Zehra Doğan, l’une des 172 journalistes embastillés par le dictateur Erdoğan, pour laquelle on entend se mobiliser tant son histoire est douloureusement exemplaire, raconte, lors de sa remise du prix du journalisme Metin Göktepe qu’elle a reçu en avril 2015 des mains de Fadime, la mère du journaliste assassiné, comment elle a connu celui qu’elle nomme “mon héros aux yeux noirs”. Et de transporter ses auditeurs dans les années 90.
Il se trouve qu’en mai 1997, une délégation des Amitiés kurdes de Bretagne, après avoir déjà effectué deux missions au Kurdistan en 1994 et 1995, repartait en Turquie et filmait des témoignages hallucinants parmi lesquels celui d’Ibrahim Göktepe, réclamant justice pour son frère Metin, lynché par une horde de policiers le 9 janvier 1996 :
mon frère Metin, journaliste turc, militant des droits de l’Homme, est fondateur d’un journal turc de gauche, Evrensel.
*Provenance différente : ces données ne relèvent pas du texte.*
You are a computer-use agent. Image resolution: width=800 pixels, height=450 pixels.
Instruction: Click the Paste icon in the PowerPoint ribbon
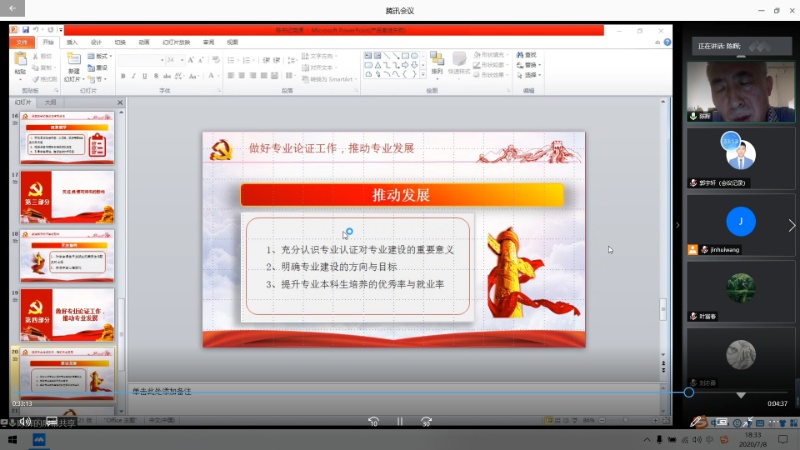point(20,64)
C’est devant plus de mille témoins que Metin a été piétiné et battu à mort par une escouade de policiers alors qu’il couvrait, en tant que journaliste, les obsèques de trois détenus de la prison d’Umraniye, morts sous la torture. Metin a été arrêté, conduit au gymnase d’Egüp et placé en garde à vue en compagnie de nombreuses personnes interpellées comme lui à l’issue de l’enterrement et témoins involontaires de cet assassinat. Durant plus de 500 jours, police, justice et autorités gouvernementales ont tout fait pour étouffer l’affaire, allant jusqu’à affirmer que Metin était tombé d’un mur. Aujourd’hui (29 mai 1997), 5 policiers seulement répondent de leur crime.
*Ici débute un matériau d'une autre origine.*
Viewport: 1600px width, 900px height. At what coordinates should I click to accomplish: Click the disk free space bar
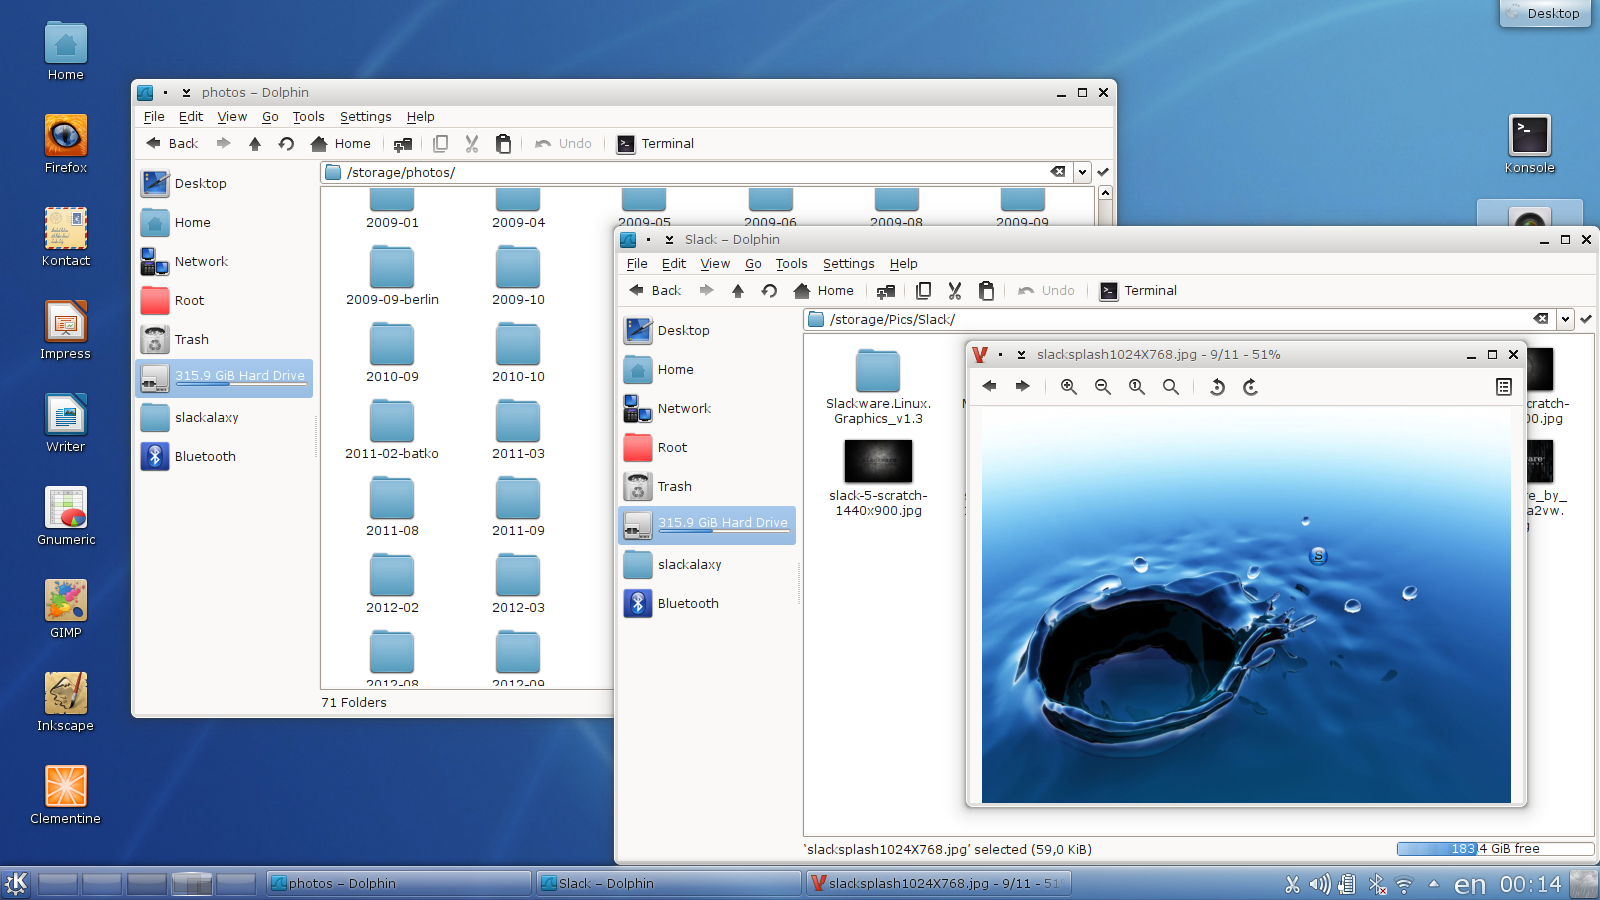[1494, 849]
Ils seront condamnés à une peine de principe.
Tout en prenant acte de l’ouverture du procès, Ibrahim exprime son inquiétude :
lorsqu’il s’agit de condamner des journalistes ou des militants des droits de l’homme, la justice sait être expéditive et va même jusqu’à falsifier des dates de naissance des accusés pour faire pendre des jeunes de 17 ans, comme Erdal Eren, mais quand il s’agit de juger de “zélés” fonctionnaires, on peut légitimement craindre que le procès s’enlise. L’instruction, qui aurait dû s’ouvrir à Istanbul, a été confiée au tribunal d’Afyon, situé à 400 km de là, pour “des raisons de sécurité”. En fait, on a voulu multiplier les entraves pour la famille et les avocats de la victime, soumis à de nombreux contrôles et tracasseries diverses sur la route qui les mène d’Istanbul à Afyon. On a aussi réussi à écarter la presse nationale et internationale qui n’est pas autorisée à assister au procès, compte tenu de “l’exiguïté de la salle d’audience” et certains témoins, objets de menaces et de pression, ont été soudainement frappés d’amnésie.
La colère des mères étranglera les assassins
La délégation a retrouvé Ibrahim, le samedi suivant, lors de la manifestation hebdomadaire des Mères du Samedi place Galatasaray à Istanbul. A l’instar des Mères d’Argentine, plusieurs centaines d’épouses, de mères, de sœurs de disparus, accompagnées d’amis, de journalistes, d’avocats, manifestaient tous les samedis, depuis le 14 mai 1995, pour crier leur colère et demander “qu’on leur rendent leur chers disparus.”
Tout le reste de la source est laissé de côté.